Borek, I think your discussion is helpful. I am still confused a little about dissociation of sodium acetate. More to my way of thinking, this sodium salt is soluble and is present in solution as ions. Is this hydration? I guess for all my time studying, I am still lacking some finer, detailed understanding. The acetate hydrolizing with water to become protonated as the weak acid again, I understand... and then comes the somewhat difficult but learnable algebraic relationship simplifiable to a quadratic equation (Ka, Kw,).

You probably have a more detailed and clearer understanding of this than most people.

 

[Borek]

Sodium cation is surrounded by water molecules - they are dipoles, with oxygens being slightly negative, so they are electrostatically attracted and ordered around the Na⁺. That means two things - first, none of the anions can get close, second, water has a high dielectric constant, so the attraction between sodium cations and anions that even get close is much smaller than it would be if there were no water present. Number of water molecules surrounding the cation is called solvation number and can be determined experimentally.

In the case of other metals situation can get more complicated, as water molecules are not only dipoles attracted just by electrostatic forces, but they are also quite good ligands, so they are able to complex many of the d-block metals.

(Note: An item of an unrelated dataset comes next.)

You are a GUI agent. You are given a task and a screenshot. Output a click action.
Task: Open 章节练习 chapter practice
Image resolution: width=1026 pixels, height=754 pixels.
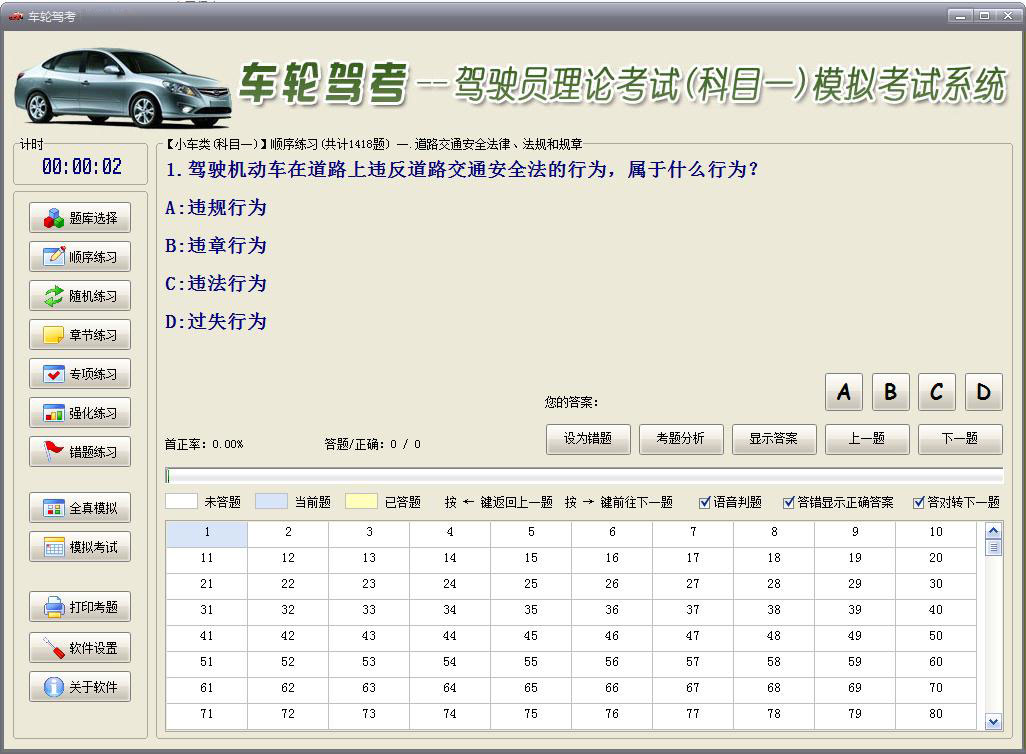point(79,334)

For example when we speak about complexation of copper by ammonia in water solution we really speak about water ligands being replaced by ammonia ligands. But that's another story (one that doesn't make it all easier to understand).

The acetate hydrolizing with water to become protonated as the weak acid again, I understand... and then comes the somewhat difficult but learnable algebraic relationship simplifiable to a quadratic equation (Ka, Kw,).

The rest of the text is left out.